From the beginning they've been driven by the idea of creating large-scale
improvements to our education system, and right from the start they committed
to that goal for the long term. I'm delighted by this news, because YC's
network and resources will only accelerate progress towards that goal.

------
dalyons
As someone who went through IK12 a few cohorts ago, I'd say it was an amazing
experience.

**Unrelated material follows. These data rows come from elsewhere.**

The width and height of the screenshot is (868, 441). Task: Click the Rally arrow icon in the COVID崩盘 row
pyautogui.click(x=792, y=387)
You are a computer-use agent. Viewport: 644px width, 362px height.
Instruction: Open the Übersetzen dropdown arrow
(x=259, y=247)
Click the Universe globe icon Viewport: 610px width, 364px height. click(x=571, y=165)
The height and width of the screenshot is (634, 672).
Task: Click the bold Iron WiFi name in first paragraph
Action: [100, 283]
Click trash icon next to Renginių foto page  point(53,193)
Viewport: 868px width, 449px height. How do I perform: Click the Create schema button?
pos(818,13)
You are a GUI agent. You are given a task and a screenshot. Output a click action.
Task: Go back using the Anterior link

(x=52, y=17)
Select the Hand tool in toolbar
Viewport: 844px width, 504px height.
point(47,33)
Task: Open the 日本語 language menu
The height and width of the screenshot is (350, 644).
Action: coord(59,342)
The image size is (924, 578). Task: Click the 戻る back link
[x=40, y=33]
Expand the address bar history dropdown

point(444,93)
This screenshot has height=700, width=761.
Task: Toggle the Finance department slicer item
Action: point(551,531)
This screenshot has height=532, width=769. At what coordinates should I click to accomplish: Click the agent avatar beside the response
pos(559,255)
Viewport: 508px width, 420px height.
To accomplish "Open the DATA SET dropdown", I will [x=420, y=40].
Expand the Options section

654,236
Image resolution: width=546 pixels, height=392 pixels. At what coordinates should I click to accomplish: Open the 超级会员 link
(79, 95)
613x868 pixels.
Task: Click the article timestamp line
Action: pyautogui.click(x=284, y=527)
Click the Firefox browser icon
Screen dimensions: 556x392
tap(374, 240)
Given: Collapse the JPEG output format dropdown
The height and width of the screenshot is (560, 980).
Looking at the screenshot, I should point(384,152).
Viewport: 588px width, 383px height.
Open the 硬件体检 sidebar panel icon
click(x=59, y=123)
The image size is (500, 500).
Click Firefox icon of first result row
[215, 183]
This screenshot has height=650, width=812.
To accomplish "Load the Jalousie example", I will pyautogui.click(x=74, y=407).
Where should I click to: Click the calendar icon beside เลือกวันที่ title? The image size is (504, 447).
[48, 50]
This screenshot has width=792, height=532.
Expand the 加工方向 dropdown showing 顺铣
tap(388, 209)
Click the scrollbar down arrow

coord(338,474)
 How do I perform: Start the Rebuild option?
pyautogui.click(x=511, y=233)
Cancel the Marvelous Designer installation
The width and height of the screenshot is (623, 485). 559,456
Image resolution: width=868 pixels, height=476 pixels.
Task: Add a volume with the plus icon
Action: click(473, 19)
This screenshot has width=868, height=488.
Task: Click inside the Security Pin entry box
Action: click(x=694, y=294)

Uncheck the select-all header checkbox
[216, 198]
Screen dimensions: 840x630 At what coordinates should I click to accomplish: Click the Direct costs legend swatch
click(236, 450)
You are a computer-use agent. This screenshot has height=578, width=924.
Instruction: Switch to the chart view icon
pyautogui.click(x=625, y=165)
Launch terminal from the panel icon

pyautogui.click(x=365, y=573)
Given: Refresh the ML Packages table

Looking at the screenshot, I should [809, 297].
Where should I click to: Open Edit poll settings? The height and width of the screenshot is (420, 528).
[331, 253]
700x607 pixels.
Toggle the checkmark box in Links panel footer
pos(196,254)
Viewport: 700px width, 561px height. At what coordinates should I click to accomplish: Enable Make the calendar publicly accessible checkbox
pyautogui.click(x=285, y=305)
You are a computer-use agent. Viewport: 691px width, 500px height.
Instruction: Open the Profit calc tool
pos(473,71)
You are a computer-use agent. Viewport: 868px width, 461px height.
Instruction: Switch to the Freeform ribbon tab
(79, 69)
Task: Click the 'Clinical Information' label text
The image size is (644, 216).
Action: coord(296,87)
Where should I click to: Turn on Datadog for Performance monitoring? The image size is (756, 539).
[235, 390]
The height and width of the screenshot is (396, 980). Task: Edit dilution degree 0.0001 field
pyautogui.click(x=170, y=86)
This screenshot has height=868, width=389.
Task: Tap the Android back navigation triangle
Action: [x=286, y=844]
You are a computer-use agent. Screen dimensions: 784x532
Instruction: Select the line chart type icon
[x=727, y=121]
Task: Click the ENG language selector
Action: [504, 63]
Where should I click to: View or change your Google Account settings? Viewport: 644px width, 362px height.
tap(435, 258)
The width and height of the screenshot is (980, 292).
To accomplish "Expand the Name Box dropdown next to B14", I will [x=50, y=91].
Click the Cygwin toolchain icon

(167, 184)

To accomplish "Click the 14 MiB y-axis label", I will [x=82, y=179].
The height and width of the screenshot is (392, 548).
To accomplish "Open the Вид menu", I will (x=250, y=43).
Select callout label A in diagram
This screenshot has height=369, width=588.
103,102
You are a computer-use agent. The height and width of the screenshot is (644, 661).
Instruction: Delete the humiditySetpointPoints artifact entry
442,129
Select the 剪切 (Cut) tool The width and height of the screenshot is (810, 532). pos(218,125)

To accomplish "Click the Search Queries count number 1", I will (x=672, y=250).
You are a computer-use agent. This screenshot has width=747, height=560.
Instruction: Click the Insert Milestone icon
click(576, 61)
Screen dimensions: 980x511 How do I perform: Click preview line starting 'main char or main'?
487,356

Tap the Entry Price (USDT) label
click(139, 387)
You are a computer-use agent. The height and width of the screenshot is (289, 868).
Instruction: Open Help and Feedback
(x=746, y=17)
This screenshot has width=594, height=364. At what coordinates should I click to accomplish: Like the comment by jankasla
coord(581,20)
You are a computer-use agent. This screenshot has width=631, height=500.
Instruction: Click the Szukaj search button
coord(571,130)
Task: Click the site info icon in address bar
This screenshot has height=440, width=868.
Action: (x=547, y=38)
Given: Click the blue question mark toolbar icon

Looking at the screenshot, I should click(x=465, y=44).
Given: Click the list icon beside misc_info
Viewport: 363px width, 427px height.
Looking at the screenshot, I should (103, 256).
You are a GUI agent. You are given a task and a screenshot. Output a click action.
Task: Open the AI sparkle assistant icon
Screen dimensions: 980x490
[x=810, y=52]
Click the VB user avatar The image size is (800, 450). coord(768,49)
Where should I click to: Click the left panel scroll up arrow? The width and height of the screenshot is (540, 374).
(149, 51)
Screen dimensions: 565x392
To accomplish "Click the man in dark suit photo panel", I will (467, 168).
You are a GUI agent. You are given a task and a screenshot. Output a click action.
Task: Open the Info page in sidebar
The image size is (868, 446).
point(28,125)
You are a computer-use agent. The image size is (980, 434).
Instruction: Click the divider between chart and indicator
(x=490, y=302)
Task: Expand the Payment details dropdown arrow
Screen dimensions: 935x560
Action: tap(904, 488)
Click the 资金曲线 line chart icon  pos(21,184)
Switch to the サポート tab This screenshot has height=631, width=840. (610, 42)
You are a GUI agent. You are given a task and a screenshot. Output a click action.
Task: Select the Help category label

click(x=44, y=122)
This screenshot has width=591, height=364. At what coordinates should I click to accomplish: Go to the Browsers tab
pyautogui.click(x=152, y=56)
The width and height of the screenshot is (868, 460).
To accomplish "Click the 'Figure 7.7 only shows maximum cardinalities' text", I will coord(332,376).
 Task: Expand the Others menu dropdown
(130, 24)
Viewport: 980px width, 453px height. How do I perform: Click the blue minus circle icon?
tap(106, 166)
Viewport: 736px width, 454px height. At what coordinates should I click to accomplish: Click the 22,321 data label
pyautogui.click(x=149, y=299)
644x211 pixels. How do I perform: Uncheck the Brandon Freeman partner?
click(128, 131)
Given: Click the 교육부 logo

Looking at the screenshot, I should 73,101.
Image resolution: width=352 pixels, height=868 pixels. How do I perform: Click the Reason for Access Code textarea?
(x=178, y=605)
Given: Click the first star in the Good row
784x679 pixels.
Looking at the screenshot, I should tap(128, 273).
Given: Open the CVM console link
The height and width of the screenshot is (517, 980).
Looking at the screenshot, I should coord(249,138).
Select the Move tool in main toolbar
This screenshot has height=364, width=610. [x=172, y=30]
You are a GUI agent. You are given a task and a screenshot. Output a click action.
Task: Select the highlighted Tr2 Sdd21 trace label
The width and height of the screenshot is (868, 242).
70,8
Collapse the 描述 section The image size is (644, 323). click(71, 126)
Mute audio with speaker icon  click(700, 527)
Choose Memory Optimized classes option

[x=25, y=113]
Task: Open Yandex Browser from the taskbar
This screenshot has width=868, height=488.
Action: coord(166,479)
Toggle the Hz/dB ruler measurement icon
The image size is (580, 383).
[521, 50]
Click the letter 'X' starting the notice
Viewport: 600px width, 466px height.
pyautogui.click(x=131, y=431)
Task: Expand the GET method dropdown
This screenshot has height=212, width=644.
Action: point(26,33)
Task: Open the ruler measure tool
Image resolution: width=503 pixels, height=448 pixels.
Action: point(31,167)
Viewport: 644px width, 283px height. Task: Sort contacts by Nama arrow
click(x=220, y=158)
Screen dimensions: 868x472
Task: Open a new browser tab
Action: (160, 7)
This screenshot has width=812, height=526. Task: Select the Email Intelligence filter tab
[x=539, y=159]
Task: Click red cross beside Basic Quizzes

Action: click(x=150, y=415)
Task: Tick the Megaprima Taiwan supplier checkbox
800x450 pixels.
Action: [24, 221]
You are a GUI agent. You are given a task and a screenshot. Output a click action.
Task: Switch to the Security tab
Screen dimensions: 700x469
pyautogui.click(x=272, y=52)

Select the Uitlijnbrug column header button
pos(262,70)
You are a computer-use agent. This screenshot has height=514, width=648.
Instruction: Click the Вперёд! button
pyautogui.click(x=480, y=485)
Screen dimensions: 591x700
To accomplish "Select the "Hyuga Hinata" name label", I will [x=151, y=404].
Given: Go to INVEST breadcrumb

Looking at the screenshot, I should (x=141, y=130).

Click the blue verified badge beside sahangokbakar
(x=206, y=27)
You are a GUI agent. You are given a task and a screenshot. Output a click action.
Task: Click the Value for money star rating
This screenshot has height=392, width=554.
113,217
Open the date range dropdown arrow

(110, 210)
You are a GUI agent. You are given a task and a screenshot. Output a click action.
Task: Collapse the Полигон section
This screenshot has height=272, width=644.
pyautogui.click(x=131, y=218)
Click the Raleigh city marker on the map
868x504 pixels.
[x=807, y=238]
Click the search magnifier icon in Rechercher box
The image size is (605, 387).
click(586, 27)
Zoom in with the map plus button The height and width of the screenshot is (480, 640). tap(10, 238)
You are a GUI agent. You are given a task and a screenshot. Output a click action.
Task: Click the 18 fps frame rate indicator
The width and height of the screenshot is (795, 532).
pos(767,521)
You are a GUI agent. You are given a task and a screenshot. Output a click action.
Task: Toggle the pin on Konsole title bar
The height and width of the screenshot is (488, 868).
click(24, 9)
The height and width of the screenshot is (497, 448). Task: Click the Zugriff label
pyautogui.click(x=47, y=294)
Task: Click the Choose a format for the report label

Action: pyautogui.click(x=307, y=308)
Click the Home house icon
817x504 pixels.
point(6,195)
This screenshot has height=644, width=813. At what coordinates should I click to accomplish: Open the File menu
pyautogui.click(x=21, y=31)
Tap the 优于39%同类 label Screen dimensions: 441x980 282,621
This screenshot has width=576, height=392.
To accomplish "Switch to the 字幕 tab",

The team there blended the depth of general startup knowledge from
YC with a huge amount of education-specific coaching/learning/networking.

Although we were part of the 20% (from that article) that didnt make it, we
learnt a huge amount, and it helped inspire me to continue to work in the ed-
tech space till today.

I do hope that after the merge they can continue to offer the same deep-dive
education specific talks/mentors/networks/etc that were so valuable, as it is
a space with very different challenges than your typical B2B/consumer app
plays.

As a benefit, I suspect the YC "brand" will be a big help to future edtech
graduates when it comes to raise money; as typically they've struggled much
more to attract investor attention than startups in other verticals.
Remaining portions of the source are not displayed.